Passos acusa Costa e Centeno de "ilusionismo"

Passos acusa Costa e Centeno de "ilusionismo"

Ex-líder do PSD fala em "truques" do Governo para disfarçar austeridade e pesada carga fiscal

Passos Coelho acusou o Governo de recorrer a "truques", por acenar com o fim da austeridade e simultaneamente ter "mais cativações do que qualquer outro". Para o ex-primeiro-ministro, que aconselhou o cabeça de lista do PSD a ver os ataques dos adversários como "medalhas", Costa e Centeno provaram que são peritos em "ilusionismo".

Num almoço de campanha, ontem em Cascais, o ex-líder do PSD mostrou que os meses que leva longe dos holofotes não fizeram esmorecer a memória das hostes laranjas - e sinal disso foi um aplauso unânime e de pé de 450 pessoas - e que mantém o tom acutilante contra António Costa, tal como quando se afastou da política, há ano e meio.

Passos disse que, a par das cativações de Centeno, o PS impôs a maior "quebra do investimento" e "a mais alta carga fiscal". "Agora não falam do enorme aumento de impostos do ministro Gaspar, quando são eles os campeões da carga fiscal", apontou, arrebatando o maior aplauso do almoço.

"Não há nenhum ilusionista que, para fazer a sua magia, não crie ao lado um truque para desviar atenção", sublinhou.

Rangel aproveitou o almoço para, em resposta às críticas do PS ao regresso de Passos, atirar que o PSD não esconde os antigos líderes "atrás do biombo ou atrás dos arbustos" como o PS e disse que Pedro Marques anda "à boleia ou a reboque" de Costa.

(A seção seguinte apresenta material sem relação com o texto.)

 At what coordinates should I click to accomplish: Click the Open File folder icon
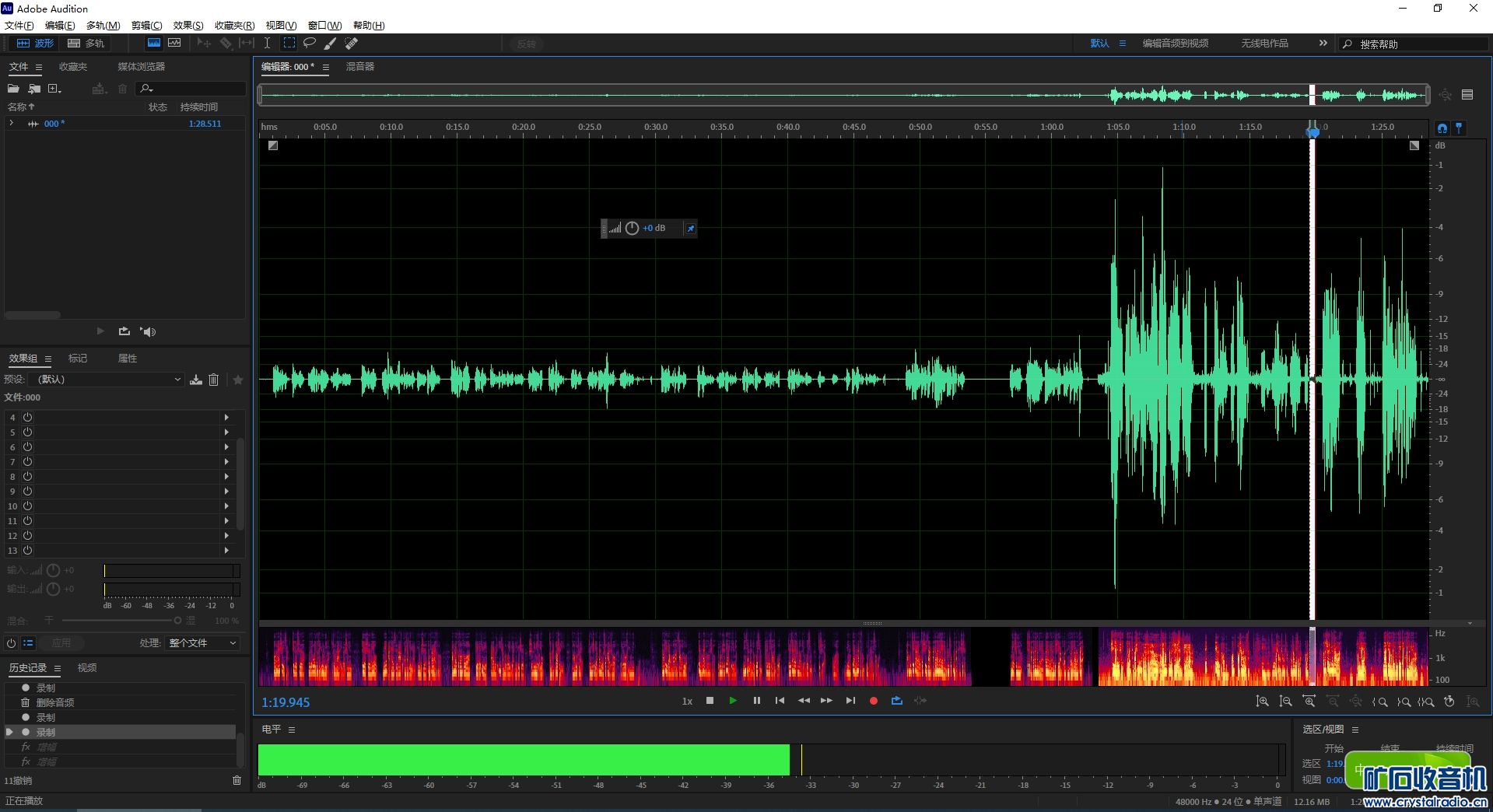click(x=13, y=89)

Hoje, é a vez de Manuela Ferreira Leite mostrar o seu apoio a Rangel, em que apostou pela primeira vez nas europeias de 2009, que o atual eurodeputado viria a vencer frente ao candidato do PS, Vital Moreira. A antiga presidente do PSD é esperada num almoço em Ansião.

Nuno Melo sente apelo de Rangel como um insulto

O cabeça de lista CDS considerou "um insulto" o apelo que Paulo Rangel lançou anteontem, de que o voto "fora do PSD" nas eleições do próximo domingo será "um voto fútil". Numa ação de campanha em Setúbal, Nuno Melo defendeu que "em democracia não há votos fúteis". "A expressão voto fútil acaba por ser um insulto", disse.